**CHECK YOUR UNDERSTANDING**
A: According to the forum discussion below, how long was the interview with Taylor?
B: Carry on the forum discussion below, picking up right after its last sentence.

EXERCISE PASSAGE Start Marker

To be fair, the guy did agree to interview Taylor.

I haven't watched their 58-minute interview and I did hear that it was a lot of them talking past each other. I got some critical appraisal where folks were sayign that there were some lost opportunities for Taylor.

But, ultimately, the information and ideas that Taylor dabbles in are just too far divorced from the reality of most people. They don't even think in these terms.
#15016765
Godstud wrote:@Kaiserschmarrn too bad I'd need a subscription to read that, otherwise I'll bet that'd be a fun read.

Not sure which one you mean. If it's the paper from my first quote, you can access that here: Oakes - 2016 - Capitalism and Slavery and the Civil War

Links to the other three in the order I quoted them:
Davis - 2004- An Annual Index of U. S. Industrial Production, 1790-1915
Surdam - 1998 - King Cotton: Monarch or Pretender? The State of the Market for Raw Cotton on the Eve of the American Civil War
Olmstead, Rhode - 2016 - Cotton, Slavery, and the New History of Capitalism
#15016781
Let me just say real quick... I can't imagine a worst potential source for information & ideas about right wing populism / identitarianism / ethnonationalism than Bono.

The guy has been a wealthy rockstar since decades before it started, and is mostly famous for really, REALLY shallow activism.

The guy manages to seem way out of his depth when he is discussing something simple -- how the heck is he going to speak on this?

That's why they chose him, perahps, right? He's just going to say "White people who are racists? Still?! I can't even...." "Racists on our streets..? Can you IMAGINE..?"

"in the 1970s, I was a regular guy for a while, right? I walked around on the streets, IN THE BARS! And there were people that existed who were racist, and I disliked them along with everyone else. We fought for REEEEL change. And that's special."
#15016798
@Kaiserschmarrn

Kaiserschmarrn wrote:It's true that slavery made a number of slave owners in the South very rich, but cotton only constituted 5% of GDP in 1835 (see 3rd para in the quote below), and around 20% of industrial production in 1850 (page 13).


So, I looked at the document you linked and it looked at p. 13 out of the 40 pages and this is what I saw:

Image

I also checked 12 out of 40 and 14 out of 40 and did not see anything from this source that supports your claim that cotton only constituted 5% of GDP in 1835. I also looked on the left side of the document viewer to see if any page was actually labeled page 13 and it wasn't. I even typed in "page 13" in the upper left hand corner and no page 13 popped up. As far as I can tell, the source you have posted does not show where cotton constituted 5% of GDP. Did I look at the wrong page or something? Could you post a screen shot showing the exact page highlighting the information to support your claim?

Your source from James Oake of City University of New York City seems to be solid and according to your source from James Oake he states:

James Oake of City Univserity of New York City wrote:Most scholars agree that slavery played at least some role in spurring the Industrial Revolution, especially in Great Britain, particularly in the critical early decades of its development. The slave trade was a massive, highly sophisticated commercial enterprise that required, among other things, a secure financial system that could extend credit and insurance to shippers and a physical infrastructure of docks, port facilities, a shipbuilding industry, and a transportation network within Britain—all of which contributed to the Industrial Revolution.

EXERCISE PASSAGE End Marker
RECORDED INFORMATION Start Marker

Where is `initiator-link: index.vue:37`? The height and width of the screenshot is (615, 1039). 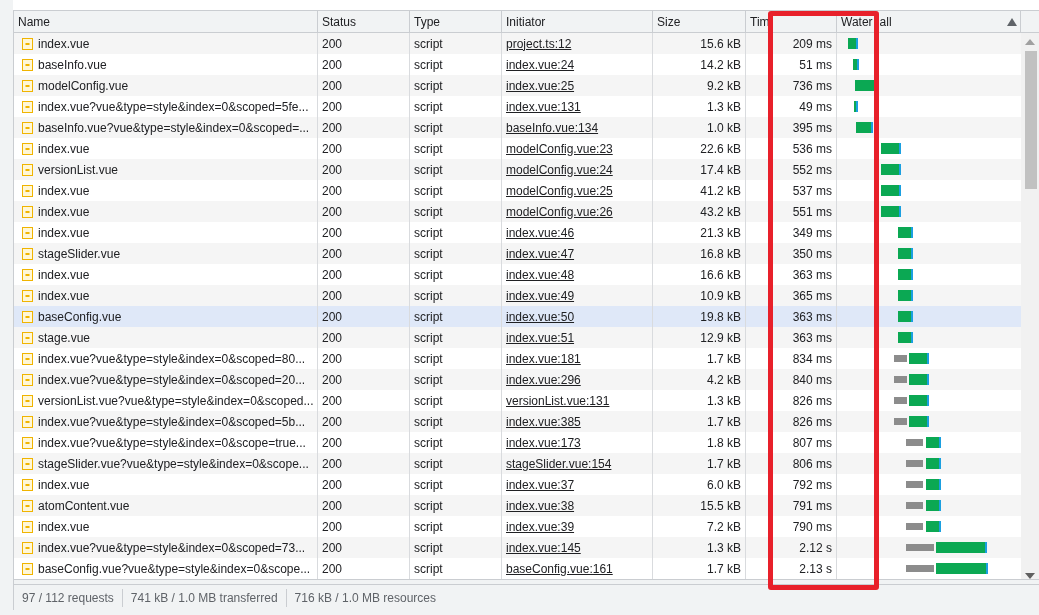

RECORDED INFORMATION End Marker

**RESULTS IN ORDER**
A: 58 minutes

B:
https://www.cambridge.org/core/journals ... re-reader#

This very same source that you used to back up one of your claims in turn can be used to support my claim that indeed slavery DID make the US credit worthy and your very own source supports my claim that indeed slavery helped to spur Great Britian's Industrial Revolution. However, once the Industrial Revolution was in full swing it is accurate to say that the south in the United States fell quickly behind New England in that factories could outproduce the agricultural south which relied on slave labor by huge margins.

The state of New York by itself could outproduce the ALLL the states that were in the Confederacy of the South combined. So, once industrialization was in full swing, slavery was swept away in the US in a bloody war in which the south simply couldn't match the massive industrial output of the North. The US economy was transitioning to industrialization when the American Civil War broke out. That being said, that doesn't erase the legacy of slavery and it's effects that are still felt today. And using one of your own sources where I quoted it above, we can see, that indeed slavery played a key role in spurring industrialization and did make the US creditworthy given that slavery required credit. It was the American south that also produced 2/3rds of the world's supply of cotton at that time. How can anybody argue that cotton and the slave labor used to produce cotton didn't play a big role in supplying factories up North in the US and in Britain? Here is another source to back up my claim here:

Benjamin T. Arrington, of the National Park Service wrote:The American economy was caught in transition on the eve of the Civil War. What had been an almost purely agricultural economy in 1800 was in the first stages of an industrial revolution which would result in the United States becoming one of the world's leading industrial powers by 1900. But the beginnings of the industrial revolution in the prewar years was almost exclusively limited to the regions north of the Mason-Dixon line, leaving much of the South far behind.

In 1860, the South was still predominantly agricultural, highly dependent upon the sale of staples to a world market. By 1815, cotton was the most valuable export in the United States; by 1840, it was worth more than all other exports combined. But while the southern states produced two-thirds of the world's supply of cotton, the South had little manufacturing capability, about 29 percent of the railroad tracks, and only 13 percent of the nation's banks. The South did experiment with using slave labor in manufacturing, but for the most part it was well satisfied with its agricultural economy.

The North, by contrast, was well on its way toward a commercial and manufacturing economy, which would have a direct impact on its war making ability. By 1860, 90 percent of the nation's manufacturing output came from northern states. The North produced 17 times more cotton and woolen textiles than the South, 30 times more leather goods, 20 times more pig iron, and 32 times more firearms. The North produced 3,200 firearms to every 100 produced in the South. Only about 40 percent of the Northern population was still engaged in agriculture by 1860, as compared to 84 percent of the South.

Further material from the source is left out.